Mathematicians celebrate baffling new proof

GlimpiMathematicans around the world were celebrating today, after the announcement that Glimpi’s Conjecture had been proved by Edward Chen and Elias Gruenwald at MIT.

The 29-year-old Chen said, “We are delighted. Glimpi’s Conjecture is literally the Holy Grail of numeric set lassitude mathematics.”

Gruenwald laughed as he added “And of non-polychromic mathematics in general!”

Reaction from mathematicians worldwide was swift.

“Whatever Glimpi’s Conjecture is, it sounds like these young men have solved it,” said Roger Plapper, from Britain’s Royal Society of Sums. “This breakthrough is tremendously, tremendously exciting. We are living in historic times.”

Plapper admitted that, with so many branches of mathematics, he was unable to understand the proof himself. “It’s a very specialized field,” he said. “I haven’t studied numeric set lassitude mathematics, or even heard of it until this morning. But that’s what’s so wonderful about it. It sounds like really hard maths.”
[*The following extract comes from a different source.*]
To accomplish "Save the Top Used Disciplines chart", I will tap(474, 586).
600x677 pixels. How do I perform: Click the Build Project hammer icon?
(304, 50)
According to the press release from discoverers Chen and Gruenwald, Glimpi’s Conjecture is a long-standing thorn in the side of mathematicans studying the field of numeric set lassitude. First formulated in 1826 by German-Hungarian mathematician and chiropractor Brian Glimpi, it states that any n-array value not including b must be bi-literate as an n+b substrate of the embracing Tau set.
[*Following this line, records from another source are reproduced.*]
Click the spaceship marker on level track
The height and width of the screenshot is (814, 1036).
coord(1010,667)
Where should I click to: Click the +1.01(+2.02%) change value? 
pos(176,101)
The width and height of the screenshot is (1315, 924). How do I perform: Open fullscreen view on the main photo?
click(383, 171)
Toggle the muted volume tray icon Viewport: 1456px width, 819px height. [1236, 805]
“I don’t understand a word of it,” said Plapper. “That tells me that these people must be really smart.”

In an afternoon press conference, the young mathematicans explained their discovery in concrete terms.

Said Gruenwald, “Imagine that you are standing on a sled, travelling sideways, while balls of various colors are thrown at you from behind, from another sled. You don’t know how many colors there are in total, but if you are hit by a red ball, it will hurt you. Well, obviously, that’s a perfect example of Glimpi’s Conjecture in action.”

Chen added, “The math may be hard, but we deal with it every day. For example, imagine a spinning disk, painted half white and half black. A cube is dropped onto it, hits the disk, and flies off in an arbitrary direction. Now imagine a room filled with such disks and cubes. Sometimes the flying cubes hit each other, and sometimes they don’t. And that’s what Glimpi’s Conjecture is all about. It’s that easy.”

The pair then showed a picture of a complex golden cube, which represented a graph of the proof.

Around the world, mathematicians were amazed by the discovery.

“This is going to shake up everything,” said Zaj Klywj, Professor of Mathematics at the University of Toronto. “It sounds like Glimpi’s is one of the big ones, for sure. It’s one of those things that sounds easy, but then you look at it and it’s confusing. Beautiful. This is probably the sort of discovery that will get an Abel Prize or Fields Medal or something. This Tau set n-array stuff, or whatever they said, it sounds really impressive.”

Back at MIT, the excitement was so great that the Department of Non-Polychromic Mathematics suspended classes for faculty and both students.